Importance and functions of Mental Health

Importance of Mental Health

Good mental health is essential to our overall well-being. It allows us to think clearly, manage our emotions, cope with stress, relate to others, and make meaningful contributions to our communities. When our mental health is not optimal, we may experience difficulties in any or all of these areas. The field of psychology is concerned with understanding the nature, scope, and principles of mental health in order to promote it and prevent its deterioration.

Mental health refers to our psychological well-being – how we feel about ourselves, how we relate to others, our moods, and emotions. Our mental health is influenced by multiple factors, including biology (e.g., genes), life events (e.g., trauma), social support (e.g., family relationships), personality traits (e.g., optimism), and coping skills for dealing with stressors like trauma or adversity.

People often struggle with their mental health, even if they do not have a diagnosed disorder. Symptoms include sadness, feeling stressed or anxious much of the time, difficulty sleeping, poor concentration or memory problems.

Functions of Mental Health

Mental health is essential to our overall well-being. It helps us cope with stress, relate to others, make decisions, and manage our emotions. Mental health difficulties can affect all aspects of life, including relationships, work or school performance, physical and emotional regulation, self-esteem and other aspects of self-concept.

Mental disorders are a significant cause of disability in children and adults around the world.

At any given time, 1 in 5 people are living with a mental disorder that makes it difficult for them to do what most people would consider routine daily activities.

There are a number of functions of mental health that affect us in different areas. From moods to behavior patterns to abilities (executive functioning), mental health is important for everyday life.

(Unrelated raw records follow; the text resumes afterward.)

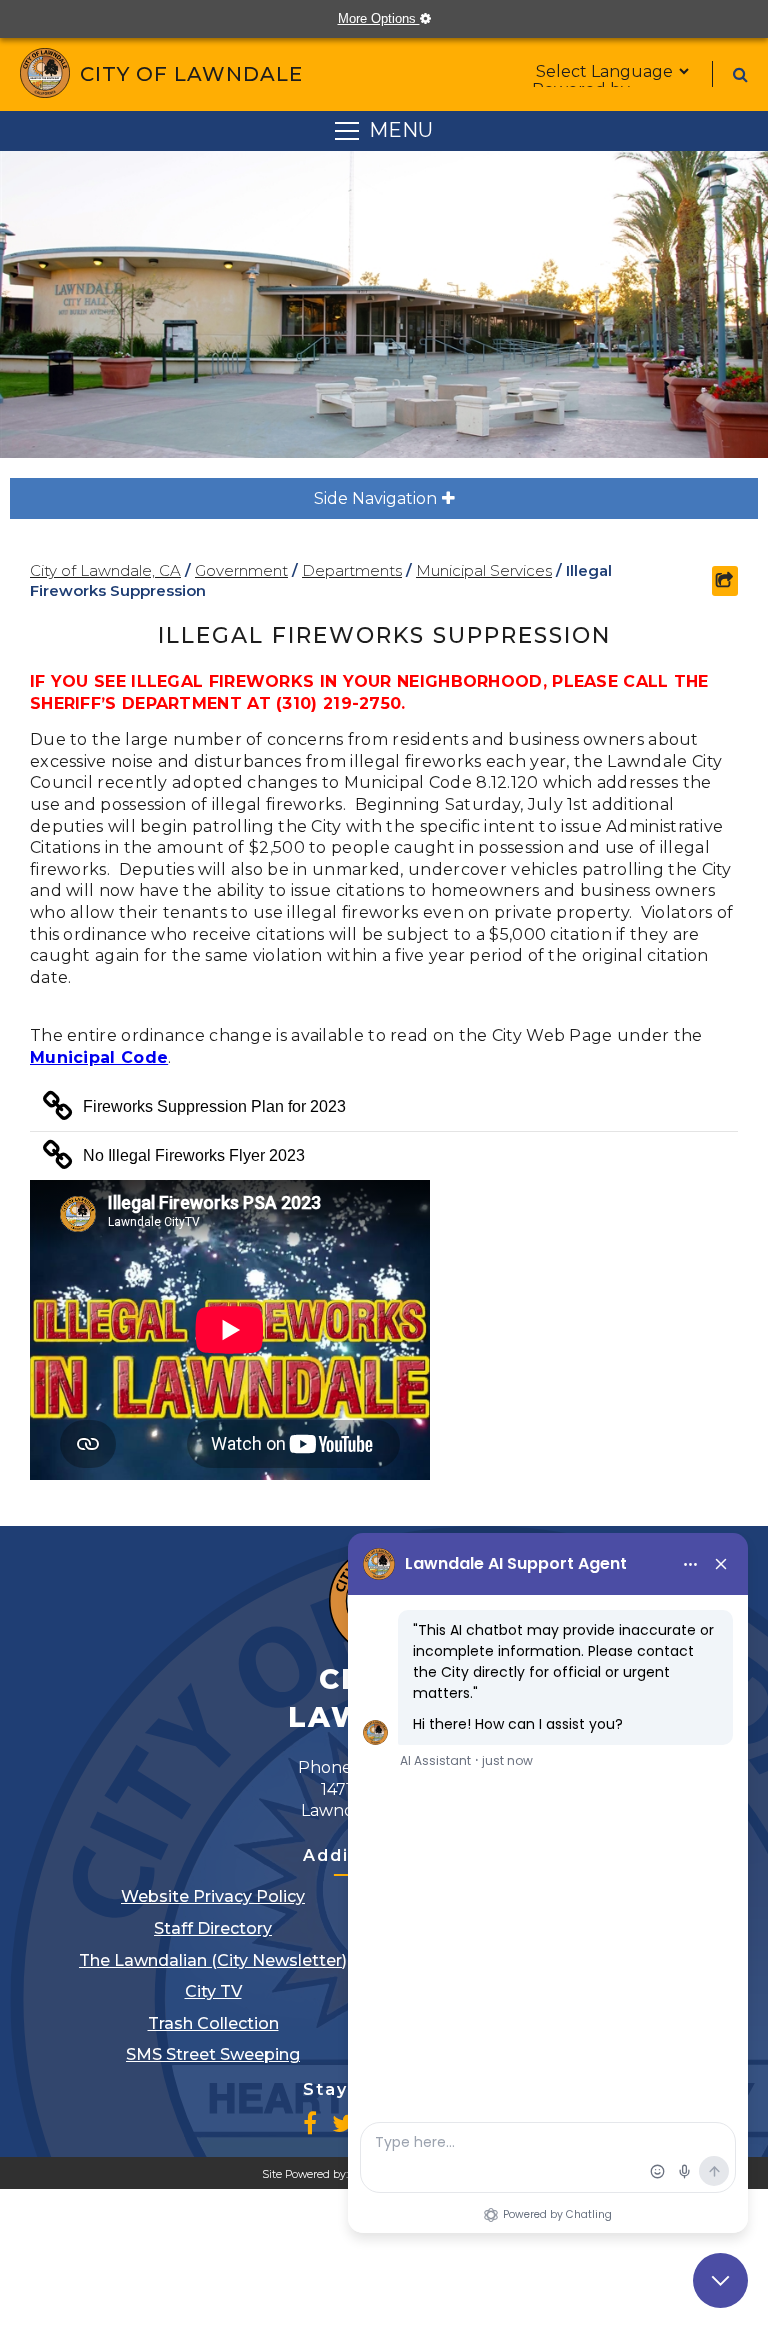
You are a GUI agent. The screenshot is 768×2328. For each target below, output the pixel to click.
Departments (352, 570)
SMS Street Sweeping (213, 2054)
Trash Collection (213, 2023)
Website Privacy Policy (213, 1896)
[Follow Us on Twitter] (343, 2123)
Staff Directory (213, 1928)
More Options (394, 18)
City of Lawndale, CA (105, 570)
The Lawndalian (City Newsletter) (213, 1960)
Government (241, 570)
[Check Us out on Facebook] (310, 2123)
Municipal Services (484, 570)
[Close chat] (720, 2280)
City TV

The World Health Organization defines mental health as a state of well-being in which every individual realizes his or her own potential, can cope with the normal stresses of life, can work productively and fruitfully, and is able to make a contribution to her or his community. We have five broad categories that help categorize many types of problems: psychosis spectrum; depression; anxiety; attention deficit hyperactivity disorder (ADHD); eating disorders; substance use disorders; obsessive compulsive disorder (OCD).